Quel vecchio stipendificio chiamato mamma Regione, dove il posto è assicurato per sempre, rischia di non pagare più dividendi. Nemmeno in tempo di campagna elettorale. In altre fasi storiche, infatti, nessuno dei predecessori di Musumeci si è sognato di dare addosso ai dipendenti. Nello sì, l’ha fatto. Assumendosi la responsabilità e calcolando il rischio. Battendo una strada già molto frequentata: il populismo. Mettere in risalto alcune magane ataviche della pubblica amministrazione, schierandosi dalla parte del popolo (che paga sulla propria pelle lo scotto delle lungaggini) , è strumento di agile e facile consenso. Fra due anni i siciliani potrebbero ricordarsene, specie quelli che hanno fatto file interminabili per concludere una pratica.
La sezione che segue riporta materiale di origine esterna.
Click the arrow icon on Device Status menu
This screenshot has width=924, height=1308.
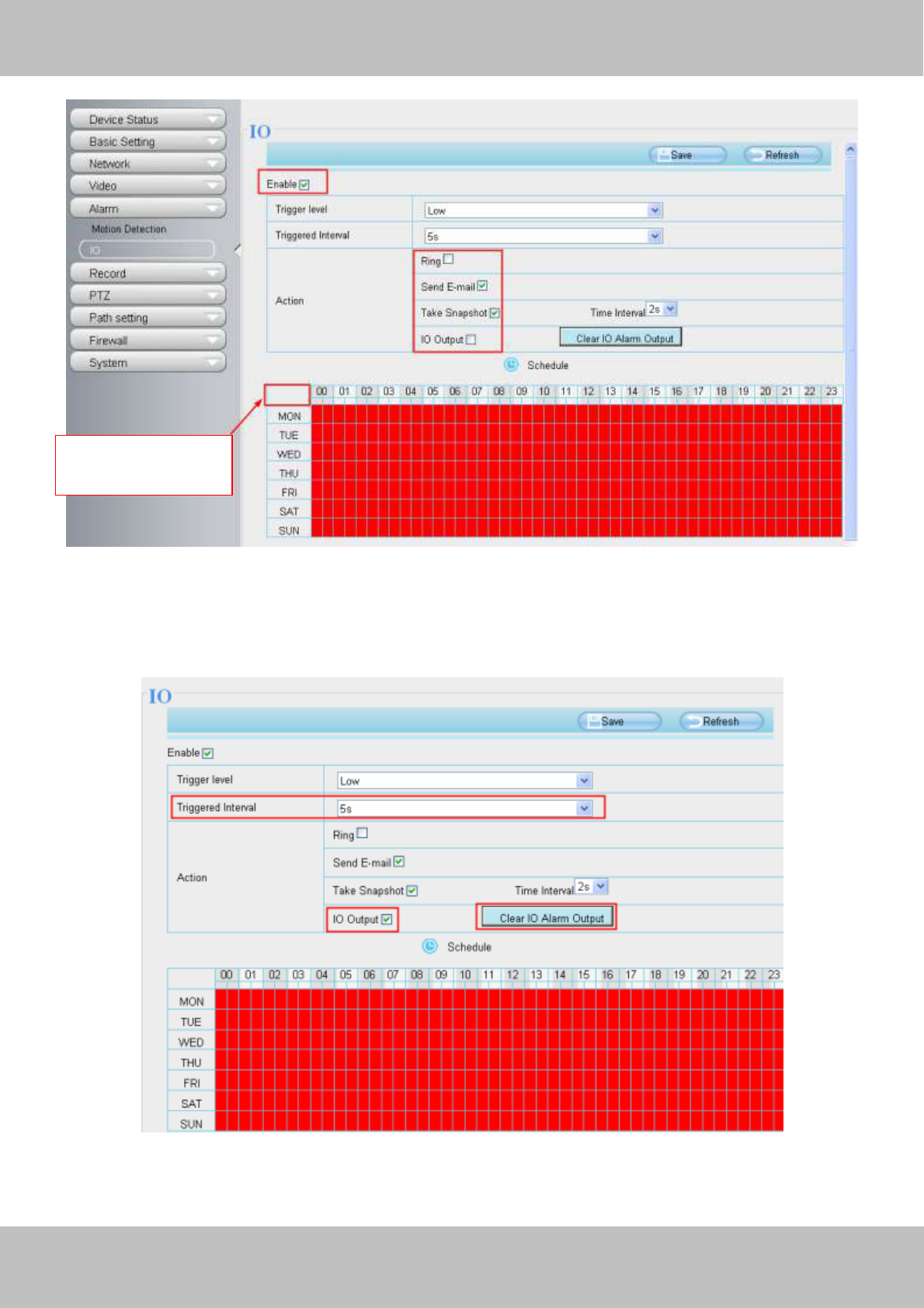pos(212,120)
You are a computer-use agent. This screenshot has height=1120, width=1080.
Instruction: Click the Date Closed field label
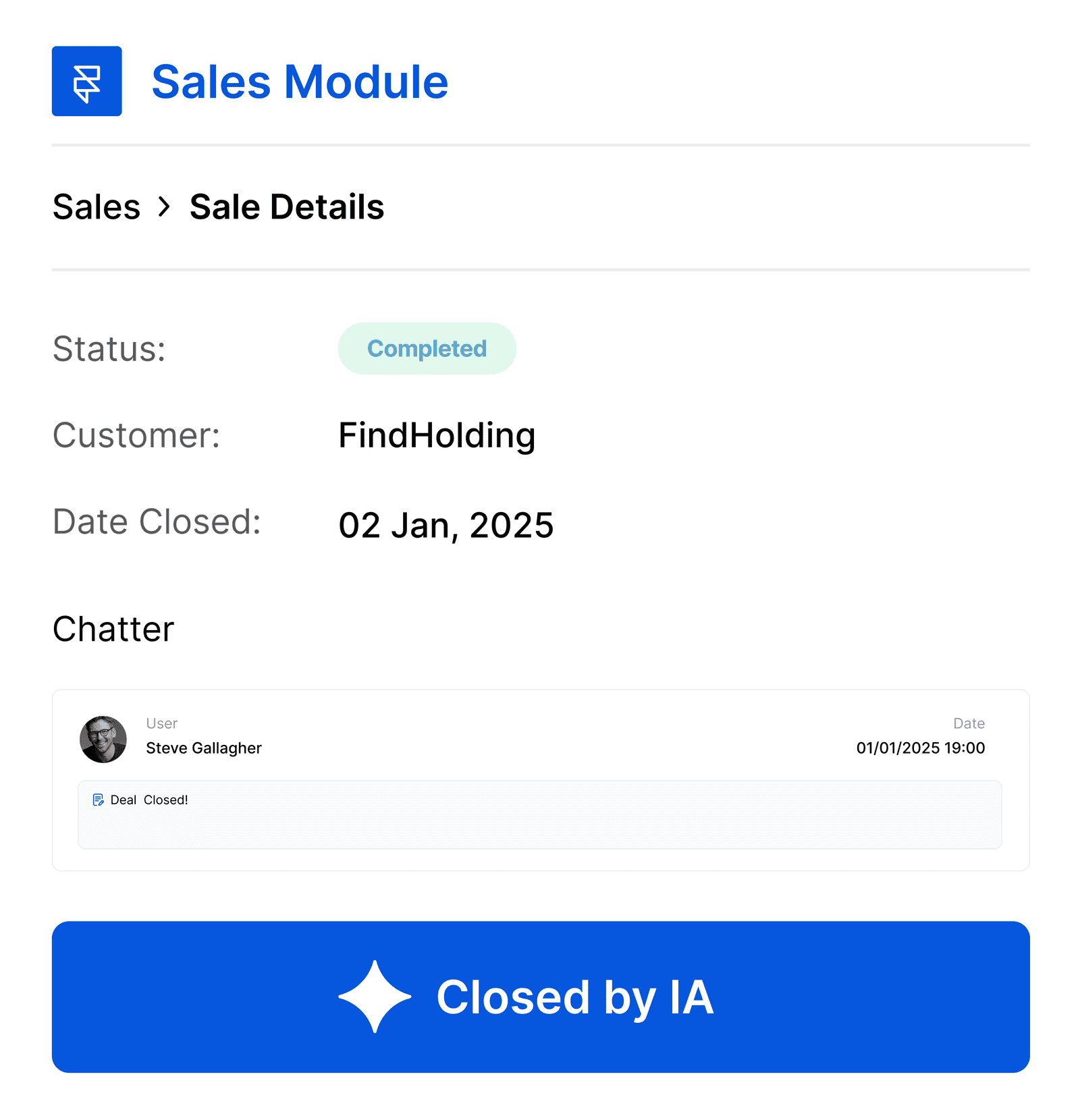157,522
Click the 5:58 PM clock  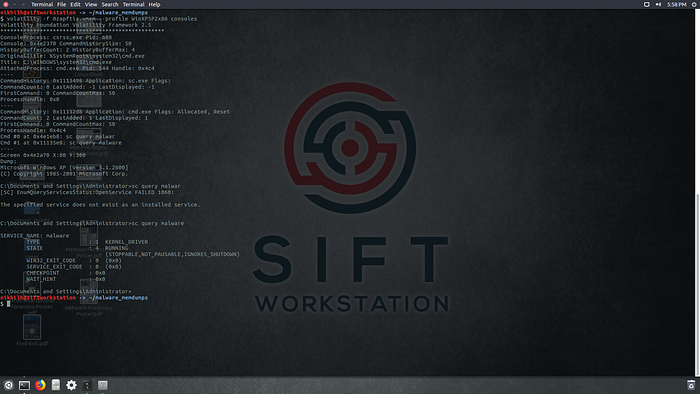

Gli scenari passati (la pensione di D’Urso) e future non debbono distrarci dal presente. I sindacati, dopo le accuse di Musumeci, hanno fatto partire una class action per querelarlo. Le ultime settimane di agosto serviranno a raccogliere le firme, mentre a settembre verrà indetta un’assemblea pubblica per celebrare il momento. Nel frattempo, chi c’è andato rientrerà dalle ferie. E molti, non tutti, torneranno in ufficio. Consci di trovare una situazione molto delicata a causa della ripresa dei contagi da Coronavirus. “In Sicilia ci sono nuovi segnali preoccupanti sul Covid – hanno detto qualche giorno fa Giuseppe Badagliacca e Angelo Lo Curto del Siad-Cisal – eppure la Regione è la prima a non far rispettare le regole in casa propria. Il diktat di Musumeci ai dirigenti generali perché rientri il 100 per cento del personale si scontra con la fornitura a macchia di leopardo di mascherine, gel igienizzante, termoscanner e sistemi di prenotazione per il pubblico, per non parlare del distanziamento fra dipendenti che non ovunque viene rispettato. Qui si gioca con la salute di 13mila lavoratori, delle loro famiglie e di tutti i siciliani e, in caso di contagi, dovrà essere chiaro di chi sarà la colpa”.